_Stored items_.
*****
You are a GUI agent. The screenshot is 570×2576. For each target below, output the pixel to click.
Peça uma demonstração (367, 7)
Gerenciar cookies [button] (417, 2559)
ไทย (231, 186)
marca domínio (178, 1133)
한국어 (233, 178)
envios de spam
*****
_How to complete this task_. The records above must be set down again exactly as written.

_Response for this exercise_.
You are a GUI agent. The screenshot is 570×2576. For each target below, output the pixel to click.
Peça uma demonstração (367, 7)
Gerenciar cookies [button] (417, 2559)
ไทย (231, 186)
marca domínio (178, 1133)
한국어 (233, 178)
envios de spam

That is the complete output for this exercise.